**Introductory Astronomy: Black Holes**

If the mass of stellar core left after a supernova explosion is greater than 3 solar masses, the stellar remnant will become a black hole. At this point, the force of gravity is strong enough to overcome the degenerate neutron pressure, and nothing stops the object from collapsing. Because nothing balances gravity, the object collapses to a point, called a singularity, where all of the mass is concentrated. It is then known as a Black Hole.

Because black holes are so massive, they exert strong gravitational forces. At distances close to the black hole, even light cannot escape its pull. Based on Newton's gravitational law, there is a quantity, called the escape velocity, that describes the speed a body needs to escape the gravitational pull of an object. Because the gravitational force the body feels decreases as it moves farther from the central object, the escape velocity it needs is smaller the farther away the body moves from the massive object. In other words, the closer you are to a massive object, the faster you must go in order to escape the gravitational pull of that object.

The distance at which the escape velocity equals the speed of light (in other words, the point at which light just barely has enough speed to escape the pull of the black hole) is called the **Event Horizon**. Any object within this radius is unable to escape the pull of the black hole. Objects outside of the event horizon do have a chance to escape from the black hole. The radius of the event horizon is known as the **Schwartzchild radius**and is given by the formula: Rs = 2 G M / c^2 where G is the gravitational constant, M is the mass of the black hole, and c is the speed of light. This formula can also be written as: Rs = 3 M where M is the mass of the object in solar masses. Using this equation, the units of the radius are kilometers.

Because not even light can escape the force of the black hole (once it is inside the **Event Horizon**), it is hard to detect black holes. Astronomers must try to discover them without directly observing them. One way is to observe the effect that the black hole has on nearby objects. Newton's laws state that mass creates gravitational forces. Since black holes are very massive objects, the force they exert on other objects should be noticeable.

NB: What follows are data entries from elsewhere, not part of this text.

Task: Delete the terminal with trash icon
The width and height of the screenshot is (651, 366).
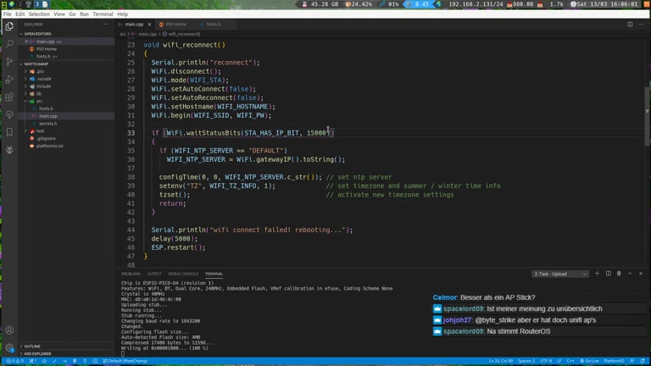Action: point(619,274)
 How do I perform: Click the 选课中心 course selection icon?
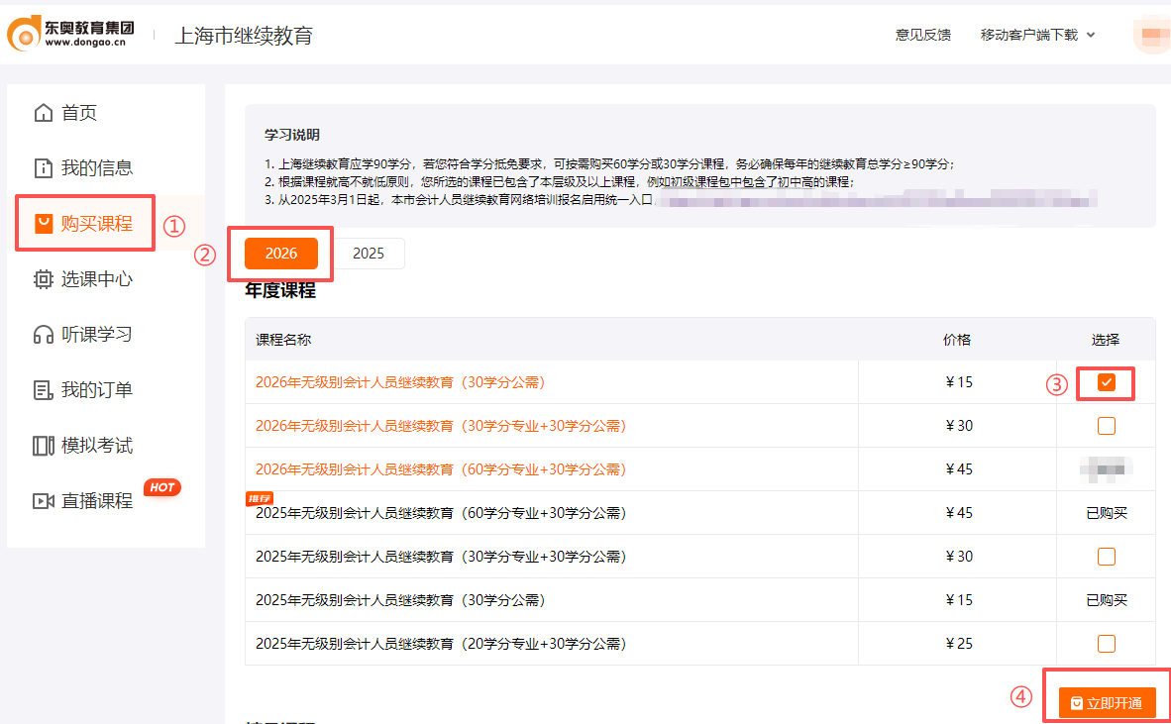point(45,278)
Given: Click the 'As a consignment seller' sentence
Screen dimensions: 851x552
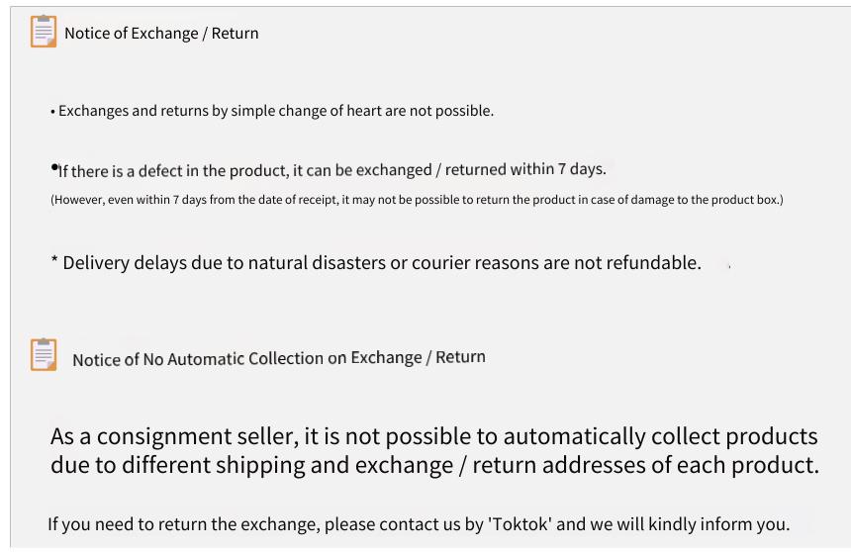Looking at the screenshot, I should coord(434,436).
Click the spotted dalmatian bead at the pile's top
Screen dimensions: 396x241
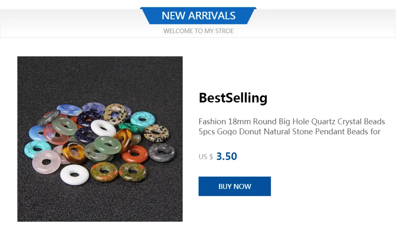pos(115,114)
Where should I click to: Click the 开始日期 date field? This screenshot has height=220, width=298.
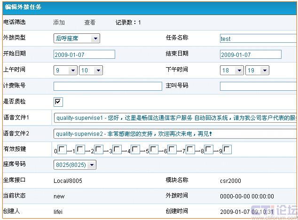click(x=85, y=55)
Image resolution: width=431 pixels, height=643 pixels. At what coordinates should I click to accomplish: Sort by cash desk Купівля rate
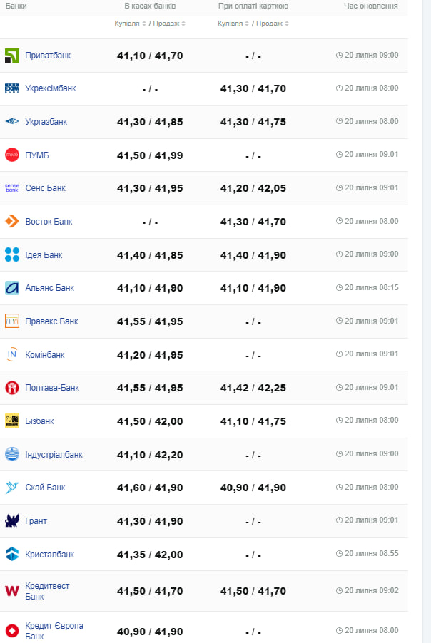[131, 24]
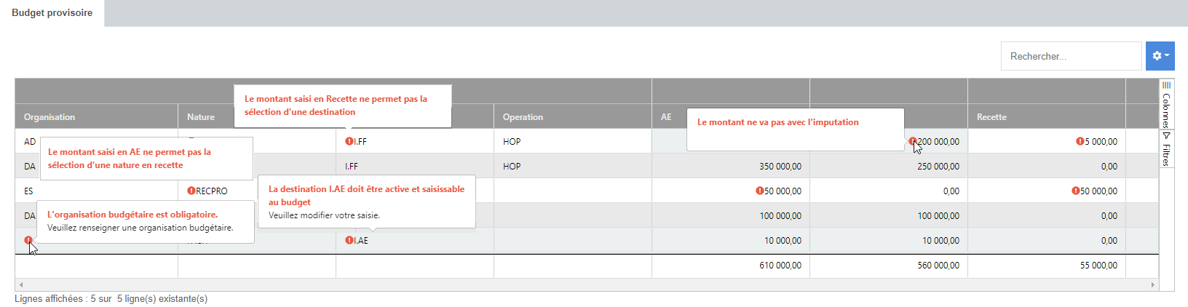The height and width of the screenshot is (307, 1188).
Task: Click error icon in last row's Organisation cell
Action: 28,240
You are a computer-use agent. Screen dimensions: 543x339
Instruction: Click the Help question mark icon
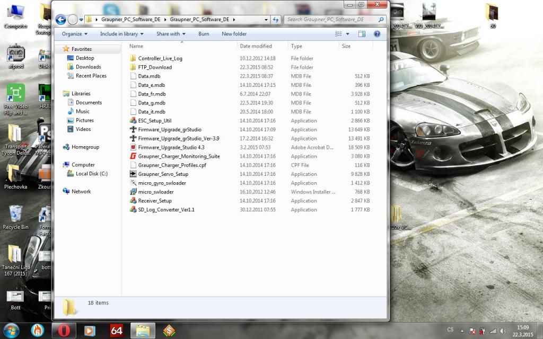pos(377,34)
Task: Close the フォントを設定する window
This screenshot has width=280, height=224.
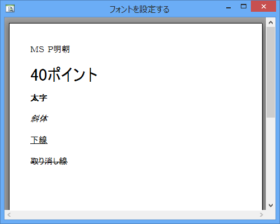Action: click(x=264, y=7)
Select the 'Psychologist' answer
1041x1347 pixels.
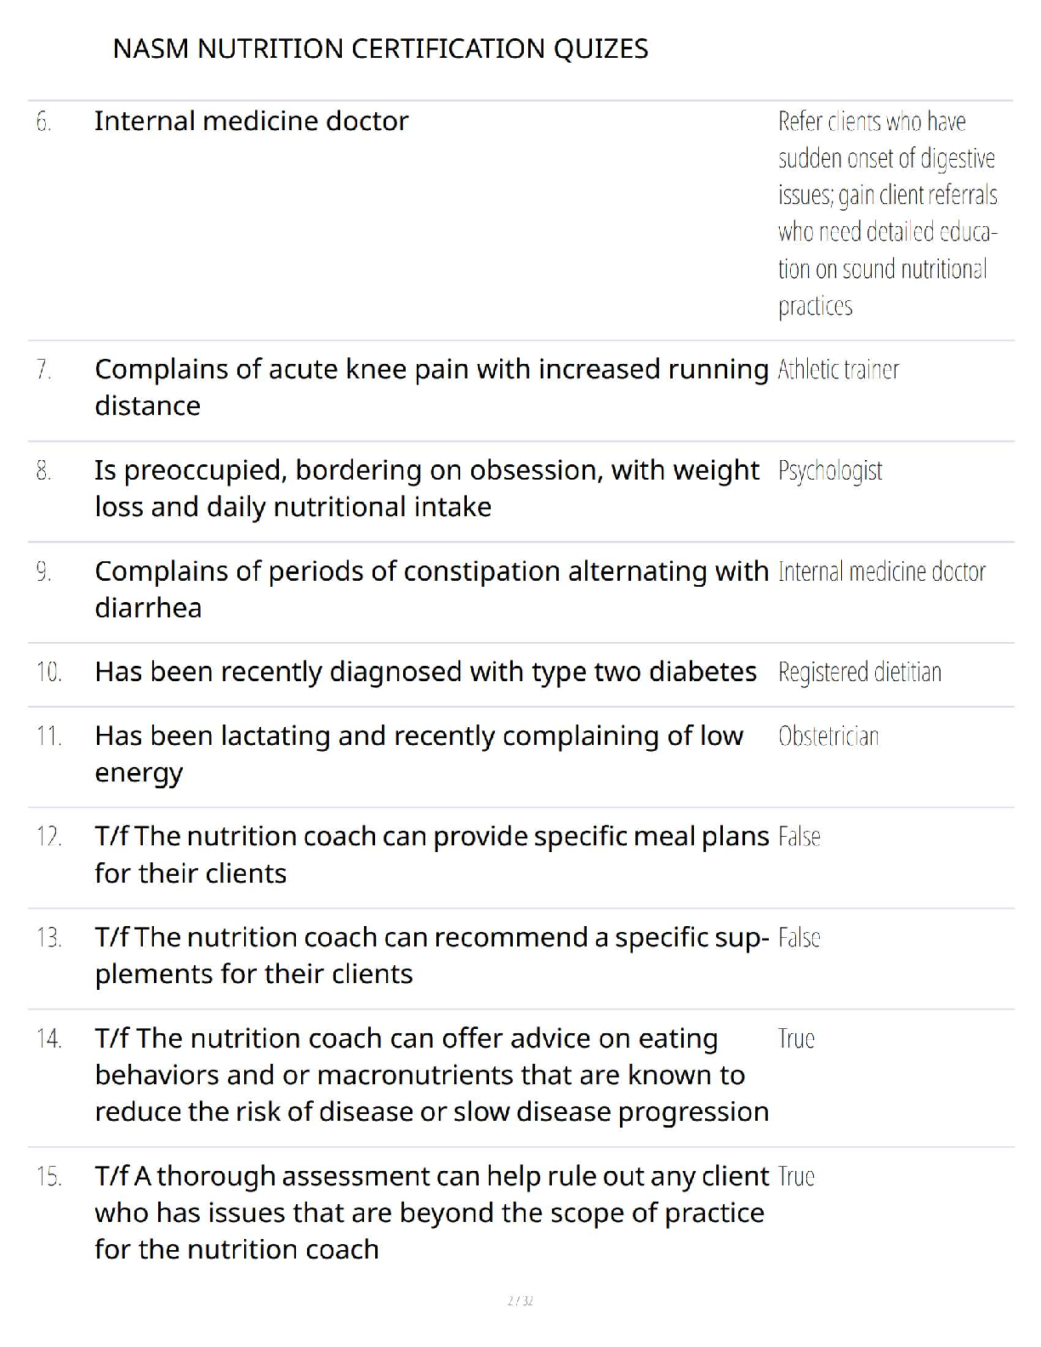pyautogui.click(x=830, y=471)
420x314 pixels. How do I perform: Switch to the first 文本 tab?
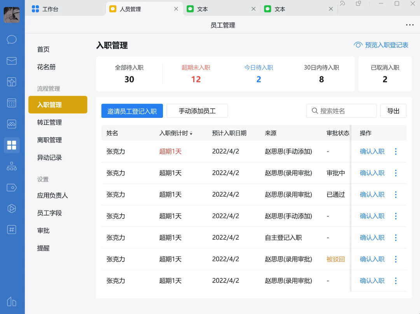[203, 9]
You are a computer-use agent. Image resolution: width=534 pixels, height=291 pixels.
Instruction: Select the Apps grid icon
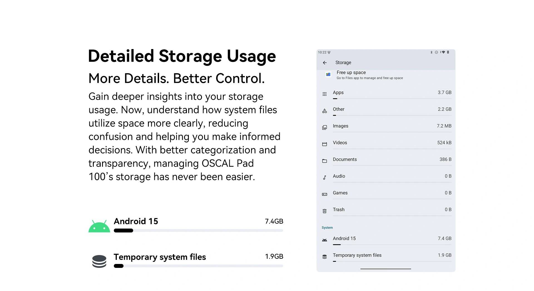[x=325, y=94]
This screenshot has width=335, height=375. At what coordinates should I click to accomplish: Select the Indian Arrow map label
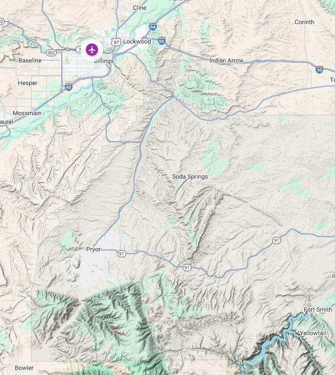click(226, 60)
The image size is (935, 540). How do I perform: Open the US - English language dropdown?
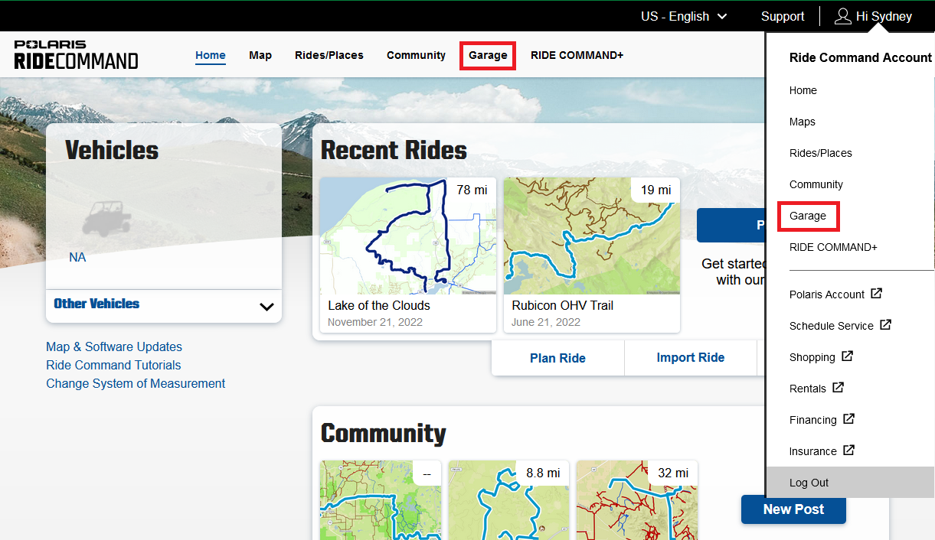(x=683, y=16)
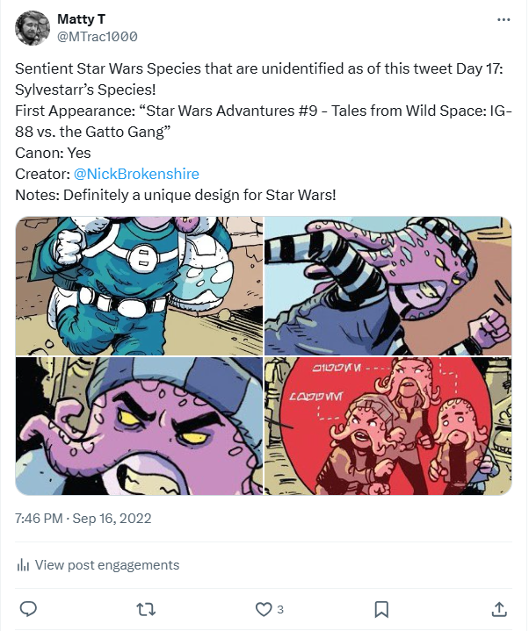529x631 pixels.
Task: Open the red circle three aliens image
Action: click(388, 427)
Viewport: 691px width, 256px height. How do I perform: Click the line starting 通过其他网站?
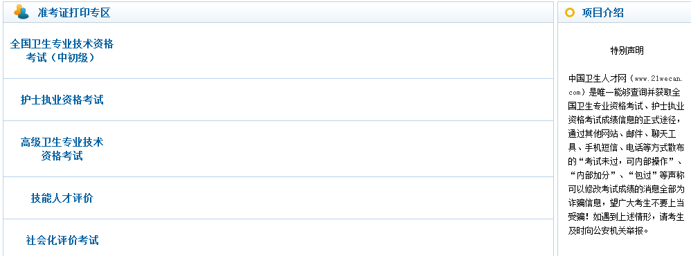pyautogui.click(x=626, y=134)
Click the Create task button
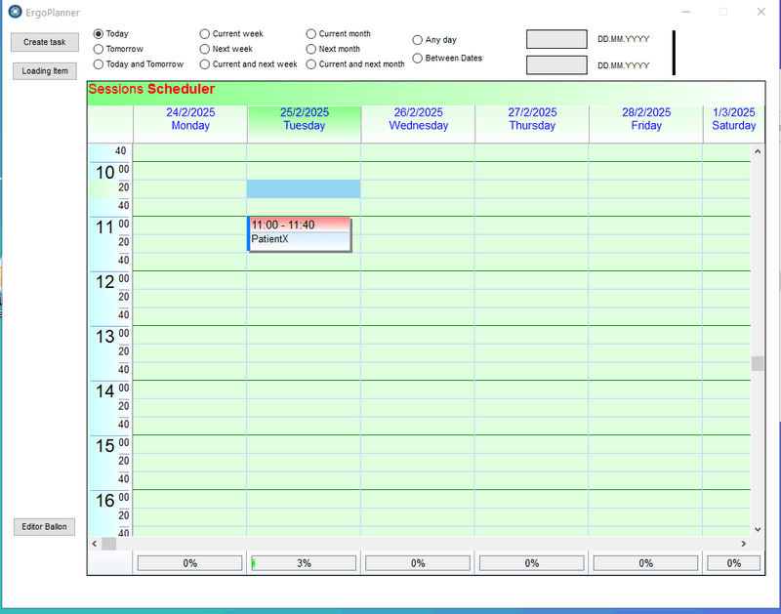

Another way to detect them is through the use of X-ray binaries. An X-ray binary consists of a normal star and a compact object (which is just the end product of a normal star's evolution) orbiting each other. If the outer layers of the normal star are loosely bound to that star, they may feel a stronger gravitational attraction to the compact object and move toward it. As the normal star's material falls toward the compact object (this is known as accretion), it forms a disk surrounding that object. This process heats the material to high temperatures (on the order of a million degrees Kelvin). According to Wien's law, hot material radiates at small wavelengths. Material at a temperature of a million Kelvin is known to radiate in the X-ray regime. Therefore, if X-rays are detected from a binary pair, it is a sign that material is accreting onto a compact object. Scientists can determining the mass of the compact object in the binary and, if it has a mass greater than 3 solar masses, it is thought to be a Black Hole. Examples of Black Hole candidates are Cygnus X-1 and the Red Rectangle nebula.